> **Short problem A**
In the review of Berg's Lyric Suite, which ensemble performs the work?

> **Passage shown**
------------------------------------------------
PERFORMANCE: ***** / RECORDING: ****

Although composed nearly 90 years ago, Berg’s Lyric Suite still sounds like an astonishingly modern score with a capacity to startle even those who are perfectly attuned to the more avant-garde sonorities of the later 20th century. Yet any complexity in Berg’s harmonic idiom remains subservient to the directness of his emotional message, in this particular case, one that charts the trials and tribulations of his secret love affair with Hanna Fuchs-Robettin.

The almost operatic narrative, moving from joy and ecstasy to torpor and despair in the final Largo desolato, is projected here with tremendous urgency by the Emerson Quartet. Particularly admirable is their brilliance and accuracy in the formidable semiquaver passagework that opens the third movement, and their careful balancing of the musical line in the more intricate textures of the ensuing Adagio appassionato.
------------------------------------------------
> **Recorded information**
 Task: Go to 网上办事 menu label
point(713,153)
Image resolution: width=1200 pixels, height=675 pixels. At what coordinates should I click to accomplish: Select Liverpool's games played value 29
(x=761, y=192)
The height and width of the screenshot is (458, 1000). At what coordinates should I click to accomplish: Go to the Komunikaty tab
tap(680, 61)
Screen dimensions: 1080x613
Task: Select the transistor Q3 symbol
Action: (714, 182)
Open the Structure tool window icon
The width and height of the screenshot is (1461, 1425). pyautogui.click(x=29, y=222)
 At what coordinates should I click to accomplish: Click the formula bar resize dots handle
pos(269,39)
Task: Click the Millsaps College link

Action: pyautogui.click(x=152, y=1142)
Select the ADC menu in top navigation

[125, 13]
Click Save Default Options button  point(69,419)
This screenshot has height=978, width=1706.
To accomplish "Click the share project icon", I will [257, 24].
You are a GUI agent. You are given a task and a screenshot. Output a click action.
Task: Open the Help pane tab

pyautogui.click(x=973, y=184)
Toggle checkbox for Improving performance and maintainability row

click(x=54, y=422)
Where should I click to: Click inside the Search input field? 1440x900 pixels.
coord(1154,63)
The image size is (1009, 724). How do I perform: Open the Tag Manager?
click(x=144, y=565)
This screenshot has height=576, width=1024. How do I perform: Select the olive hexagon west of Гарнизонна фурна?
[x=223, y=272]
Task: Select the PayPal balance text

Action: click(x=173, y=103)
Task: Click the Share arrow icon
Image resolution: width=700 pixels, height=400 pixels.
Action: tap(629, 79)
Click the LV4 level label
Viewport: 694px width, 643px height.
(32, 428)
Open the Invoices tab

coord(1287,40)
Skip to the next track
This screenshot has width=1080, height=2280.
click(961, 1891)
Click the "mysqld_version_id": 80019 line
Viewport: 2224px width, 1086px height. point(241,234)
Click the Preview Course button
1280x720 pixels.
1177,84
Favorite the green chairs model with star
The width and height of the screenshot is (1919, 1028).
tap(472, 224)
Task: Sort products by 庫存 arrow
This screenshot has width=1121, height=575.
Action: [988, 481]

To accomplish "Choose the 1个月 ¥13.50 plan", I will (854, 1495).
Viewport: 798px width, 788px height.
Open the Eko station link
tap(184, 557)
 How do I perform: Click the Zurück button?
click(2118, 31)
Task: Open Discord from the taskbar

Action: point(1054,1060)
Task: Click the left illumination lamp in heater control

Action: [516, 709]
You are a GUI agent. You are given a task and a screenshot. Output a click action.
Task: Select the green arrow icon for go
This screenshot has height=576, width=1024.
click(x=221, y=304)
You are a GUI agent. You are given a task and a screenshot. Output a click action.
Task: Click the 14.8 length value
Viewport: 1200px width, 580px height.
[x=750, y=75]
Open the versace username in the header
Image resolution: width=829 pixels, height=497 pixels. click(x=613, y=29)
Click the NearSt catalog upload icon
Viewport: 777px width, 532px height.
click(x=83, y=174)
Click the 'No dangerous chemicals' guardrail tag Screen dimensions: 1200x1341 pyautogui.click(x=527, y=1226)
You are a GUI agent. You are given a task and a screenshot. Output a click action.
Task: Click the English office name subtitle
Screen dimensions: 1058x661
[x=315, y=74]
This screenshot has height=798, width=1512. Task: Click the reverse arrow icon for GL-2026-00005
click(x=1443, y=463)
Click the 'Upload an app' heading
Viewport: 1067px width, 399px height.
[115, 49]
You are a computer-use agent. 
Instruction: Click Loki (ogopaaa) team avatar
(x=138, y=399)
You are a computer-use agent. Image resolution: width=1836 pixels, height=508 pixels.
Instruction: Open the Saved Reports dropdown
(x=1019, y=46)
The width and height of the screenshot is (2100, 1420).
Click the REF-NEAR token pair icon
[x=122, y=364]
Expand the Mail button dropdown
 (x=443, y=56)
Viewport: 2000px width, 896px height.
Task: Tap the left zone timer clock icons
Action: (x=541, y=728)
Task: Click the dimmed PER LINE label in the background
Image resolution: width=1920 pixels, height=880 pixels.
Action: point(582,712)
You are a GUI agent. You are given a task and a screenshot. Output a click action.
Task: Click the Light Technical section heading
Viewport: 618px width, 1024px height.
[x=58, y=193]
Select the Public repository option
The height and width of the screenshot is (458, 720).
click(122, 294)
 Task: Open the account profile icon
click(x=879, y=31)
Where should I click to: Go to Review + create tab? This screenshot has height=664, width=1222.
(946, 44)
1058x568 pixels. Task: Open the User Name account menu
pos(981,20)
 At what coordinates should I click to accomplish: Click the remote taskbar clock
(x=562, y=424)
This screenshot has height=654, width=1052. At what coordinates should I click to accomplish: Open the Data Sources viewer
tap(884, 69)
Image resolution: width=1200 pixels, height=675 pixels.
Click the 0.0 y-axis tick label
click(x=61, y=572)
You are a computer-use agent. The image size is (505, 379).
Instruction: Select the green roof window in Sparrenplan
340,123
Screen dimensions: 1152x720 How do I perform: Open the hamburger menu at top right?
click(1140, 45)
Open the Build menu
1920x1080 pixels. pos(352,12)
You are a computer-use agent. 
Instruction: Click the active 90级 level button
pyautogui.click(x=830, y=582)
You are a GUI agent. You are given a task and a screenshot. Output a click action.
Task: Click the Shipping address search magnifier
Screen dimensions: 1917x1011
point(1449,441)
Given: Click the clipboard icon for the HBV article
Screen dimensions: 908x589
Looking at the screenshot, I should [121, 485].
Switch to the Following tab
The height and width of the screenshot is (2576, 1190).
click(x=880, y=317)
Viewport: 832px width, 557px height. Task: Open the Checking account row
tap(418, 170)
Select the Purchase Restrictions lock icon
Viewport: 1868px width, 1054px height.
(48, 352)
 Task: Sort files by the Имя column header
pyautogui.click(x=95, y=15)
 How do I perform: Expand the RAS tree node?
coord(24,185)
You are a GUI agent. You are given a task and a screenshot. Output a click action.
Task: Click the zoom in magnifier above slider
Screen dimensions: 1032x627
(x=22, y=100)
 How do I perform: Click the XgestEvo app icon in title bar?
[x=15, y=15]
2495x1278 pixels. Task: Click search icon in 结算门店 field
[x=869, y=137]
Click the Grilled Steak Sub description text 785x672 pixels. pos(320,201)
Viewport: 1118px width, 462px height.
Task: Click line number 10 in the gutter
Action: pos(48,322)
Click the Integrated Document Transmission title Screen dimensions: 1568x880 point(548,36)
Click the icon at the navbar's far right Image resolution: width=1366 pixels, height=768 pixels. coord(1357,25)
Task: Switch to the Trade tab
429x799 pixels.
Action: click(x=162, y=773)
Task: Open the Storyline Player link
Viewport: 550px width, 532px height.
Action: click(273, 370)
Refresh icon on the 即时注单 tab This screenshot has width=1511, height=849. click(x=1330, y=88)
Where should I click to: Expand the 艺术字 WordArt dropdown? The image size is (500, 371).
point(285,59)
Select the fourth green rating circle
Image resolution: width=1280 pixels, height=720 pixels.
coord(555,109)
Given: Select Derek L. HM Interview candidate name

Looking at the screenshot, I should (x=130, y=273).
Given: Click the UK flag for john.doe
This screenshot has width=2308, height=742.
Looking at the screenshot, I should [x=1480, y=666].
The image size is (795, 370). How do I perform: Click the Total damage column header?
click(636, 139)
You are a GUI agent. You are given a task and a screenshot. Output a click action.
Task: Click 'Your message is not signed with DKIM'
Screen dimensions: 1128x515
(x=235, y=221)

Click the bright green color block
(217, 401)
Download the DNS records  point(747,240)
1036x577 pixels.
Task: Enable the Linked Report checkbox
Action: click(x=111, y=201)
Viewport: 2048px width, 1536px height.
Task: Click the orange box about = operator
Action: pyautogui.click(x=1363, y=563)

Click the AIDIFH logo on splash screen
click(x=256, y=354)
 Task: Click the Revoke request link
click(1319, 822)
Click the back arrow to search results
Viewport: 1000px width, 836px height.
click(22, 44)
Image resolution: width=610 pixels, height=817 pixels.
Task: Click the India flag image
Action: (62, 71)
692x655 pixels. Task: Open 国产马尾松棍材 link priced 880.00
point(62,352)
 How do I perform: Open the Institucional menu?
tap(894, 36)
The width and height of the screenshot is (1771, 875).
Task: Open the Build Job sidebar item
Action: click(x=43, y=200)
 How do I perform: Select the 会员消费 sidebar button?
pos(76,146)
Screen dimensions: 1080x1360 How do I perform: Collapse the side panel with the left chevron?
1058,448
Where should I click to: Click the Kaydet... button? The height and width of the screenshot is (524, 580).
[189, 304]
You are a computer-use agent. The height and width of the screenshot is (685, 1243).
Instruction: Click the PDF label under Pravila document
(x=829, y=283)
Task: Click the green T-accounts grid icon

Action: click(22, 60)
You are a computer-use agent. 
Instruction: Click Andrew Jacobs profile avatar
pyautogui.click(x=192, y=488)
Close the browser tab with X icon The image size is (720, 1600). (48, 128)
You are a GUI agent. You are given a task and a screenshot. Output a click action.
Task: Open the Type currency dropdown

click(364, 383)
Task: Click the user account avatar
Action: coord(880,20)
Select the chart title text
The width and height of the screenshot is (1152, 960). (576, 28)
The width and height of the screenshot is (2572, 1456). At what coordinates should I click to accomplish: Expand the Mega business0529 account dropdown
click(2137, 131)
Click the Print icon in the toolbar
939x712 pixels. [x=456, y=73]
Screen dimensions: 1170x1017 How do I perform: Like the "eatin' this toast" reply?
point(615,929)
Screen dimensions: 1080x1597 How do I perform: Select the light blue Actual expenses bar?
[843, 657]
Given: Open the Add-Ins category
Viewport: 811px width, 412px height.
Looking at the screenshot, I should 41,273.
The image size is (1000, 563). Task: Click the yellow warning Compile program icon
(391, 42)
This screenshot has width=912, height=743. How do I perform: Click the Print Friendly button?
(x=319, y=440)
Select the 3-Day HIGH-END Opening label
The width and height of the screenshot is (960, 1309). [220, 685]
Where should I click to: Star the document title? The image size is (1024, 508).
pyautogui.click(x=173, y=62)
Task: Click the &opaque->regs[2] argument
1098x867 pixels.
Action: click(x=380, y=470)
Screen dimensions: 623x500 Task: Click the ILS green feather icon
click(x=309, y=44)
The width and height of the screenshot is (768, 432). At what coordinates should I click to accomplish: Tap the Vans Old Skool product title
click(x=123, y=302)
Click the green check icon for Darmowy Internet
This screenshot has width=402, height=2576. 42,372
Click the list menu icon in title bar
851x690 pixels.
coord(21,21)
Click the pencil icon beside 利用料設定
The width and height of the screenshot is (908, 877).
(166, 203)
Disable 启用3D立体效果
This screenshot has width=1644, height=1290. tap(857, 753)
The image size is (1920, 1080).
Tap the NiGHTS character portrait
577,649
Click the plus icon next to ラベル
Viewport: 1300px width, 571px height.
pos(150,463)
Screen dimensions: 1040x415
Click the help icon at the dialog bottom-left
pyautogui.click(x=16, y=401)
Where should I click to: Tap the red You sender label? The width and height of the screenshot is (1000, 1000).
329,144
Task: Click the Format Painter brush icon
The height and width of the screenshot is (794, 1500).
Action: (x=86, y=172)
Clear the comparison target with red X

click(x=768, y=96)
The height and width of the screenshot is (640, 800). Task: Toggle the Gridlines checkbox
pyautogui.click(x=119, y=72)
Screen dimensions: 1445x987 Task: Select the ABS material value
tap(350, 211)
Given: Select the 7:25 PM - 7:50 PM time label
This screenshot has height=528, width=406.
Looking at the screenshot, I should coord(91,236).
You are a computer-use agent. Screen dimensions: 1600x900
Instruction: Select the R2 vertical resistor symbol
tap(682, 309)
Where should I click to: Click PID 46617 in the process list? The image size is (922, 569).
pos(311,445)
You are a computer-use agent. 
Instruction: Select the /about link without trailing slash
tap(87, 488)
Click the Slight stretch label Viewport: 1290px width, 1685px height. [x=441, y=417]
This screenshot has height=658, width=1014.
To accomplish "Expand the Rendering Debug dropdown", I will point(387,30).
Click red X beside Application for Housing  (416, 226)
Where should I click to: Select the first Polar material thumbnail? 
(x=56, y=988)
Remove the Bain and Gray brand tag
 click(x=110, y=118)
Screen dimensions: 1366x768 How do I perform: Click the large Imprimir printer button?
------------------------------------------------
> **Short problem B**
From the records, copy out verbatim the lines starting at the line that contains "Click the LV4 level label" and continuing up to and including the line that contains "Image resolution: width=829".

> **Result A**
The Emerson Quartet.

> **Result B**
Click the LV4 level label
Viewport: 694px width, 643px height.
(32, 428)
Open the Invoices tab

coord(1287,40)
Skip to the next track
This screenshot has width=1080, height=2280.
click(961, 1891)
Click the "mysqld_version_id": 80019 line
Viewport: 2224px width, 1086px height. point(241,234)
Click the Preview Course button
1280x720 pixels.
1177,84
Favorite the green chairs model with star
The width and height of the screenshot is (1919, 1028).
tap(472, 224)
Task: Sort products by 庫存 arrow
This screenshot has width=1121, height=575.
Action: [988, 481]

To accomplish "Choose the 1个月 ¥13.50 plan", I will (854, 1495).
Viewport: 798px width, 788px height.
Open the Eko station link
tap(184, 557)
 How do I perform: Click the Zurück button?
click(2118, 31)
Task: Open Discord from the taskbar

Action: point(1054,1060)
Task: Click the left illumination lamp in heater control

Action: [516, 709]
You are a GUI agent. You are given a task and a screenshot. Output a click action.
Task: Select the green arrow icon for go
This screenshot has height=576, width=1024.
click(x=221, y=304)
You are a GUI agent. You are given a task and a screenshot. Output a click action.
Task: Click the 14.8 length value
Viewport: 1200px width, 580px height.
[x=750, y=75]
Open the versace username in the header
Image resolution: width=829 pixels, height=497 pixels. click(x=613, y=29)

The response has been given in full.